Need some ideas about a dataset

Hello wonderful people, I have a dataset of ships and ports. Dataset contains ship features(flag, weight of the ship etc), port features(country) and technical inspection date and result. Inspection results are “error codes”. Basicly ship goes to a port drop containers and getting inspected by the experts. A ship could be given multiple error codes. I want a model that could predict inspection error codes according to given date,port and ship. Logistic regression or maybe content based recommendation algorithms.

What do yo think? Any idea will be appreciated.

1 Like

Not an expert, so this is just to give an idea.

We want to predict the error:

w, port, datesModelerr/nerr

I am not sure, but maybe port can be passed as a sort of latitude/longitude? So something like error (0,1), port(lat/long), date(seconds), could be interesting to try? It’s how to turn that into something we can feed to a model.

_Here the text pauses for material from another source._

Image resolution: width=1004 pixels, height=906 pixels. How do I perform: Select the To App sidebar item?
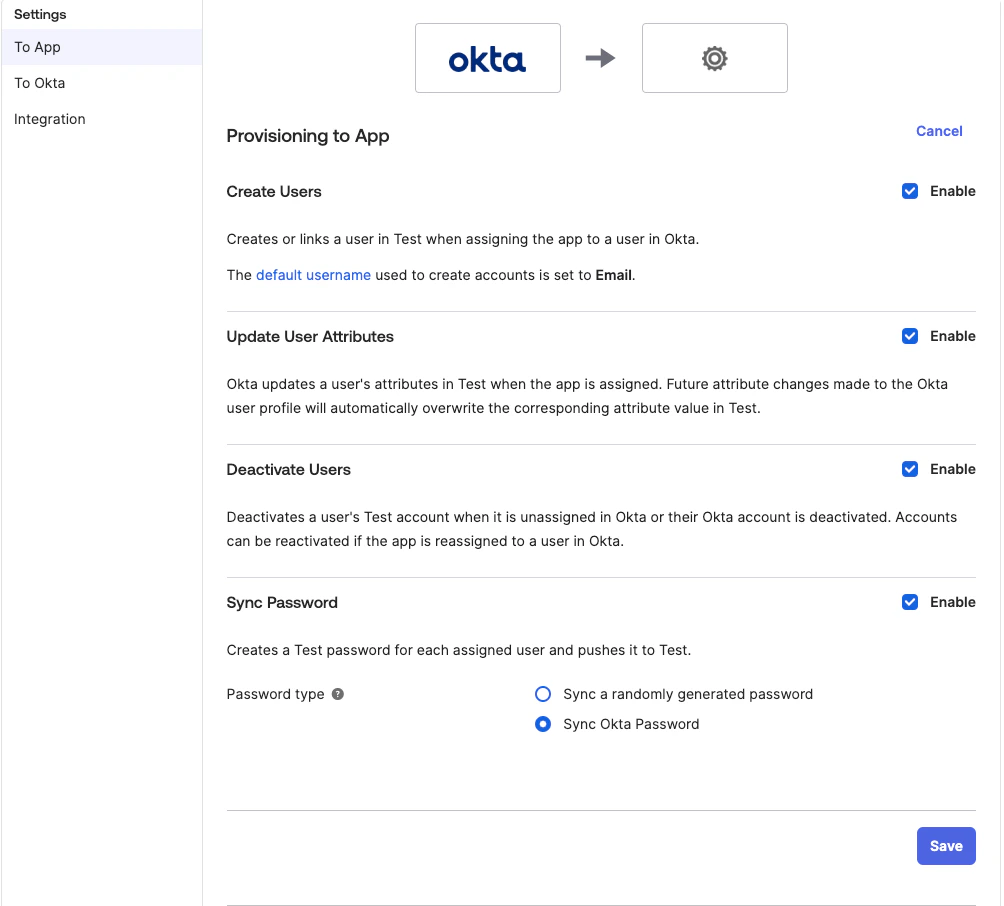[37, 46]
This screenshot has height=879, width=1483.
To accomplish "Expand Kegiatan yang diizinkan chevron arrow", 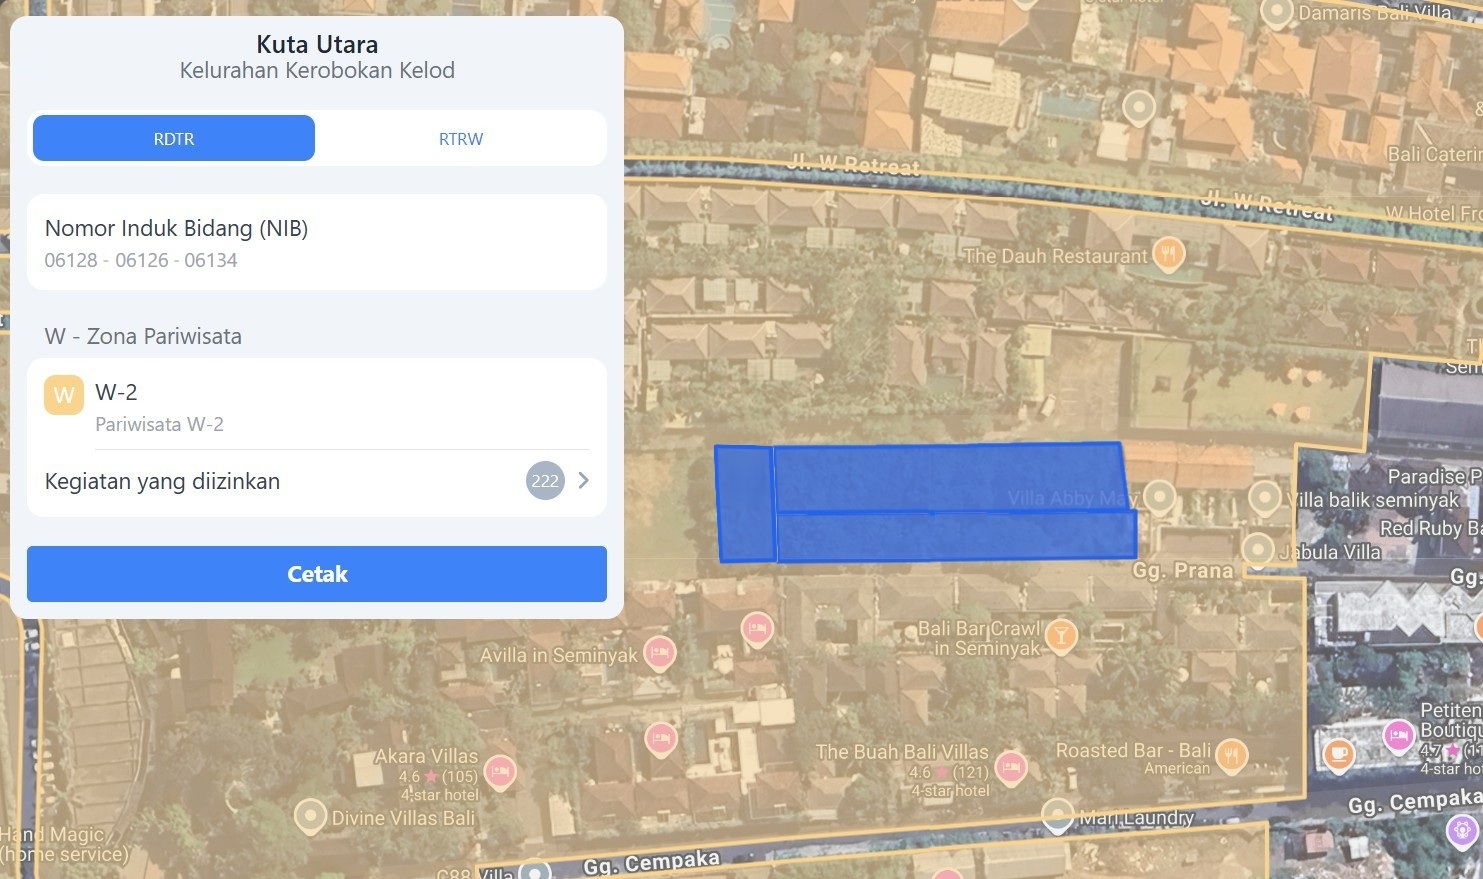I will [x=584, y=481].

I’ve also checked the first chapter, where there is this model for csv/tabular data, but that’s for predicting a single column based on the others, so it may not be possible to predict many error types.

Thank you for answer @mrnobody . There are more than 300 different boats. There are different inspection regimes in ports. For example some ports gave some error codes more than others. There is an obvious pattern, but i wonder if its beyond fastai tools.

I think it’s pretty standard, but as it’s said in the intro of the book, we need to find a way to input meaningful data to the function (of course, this means numbers).

If you upload the data somewhere, we could try to think out something. It seems to be a standard classification problem, but needs some treatment on the input data.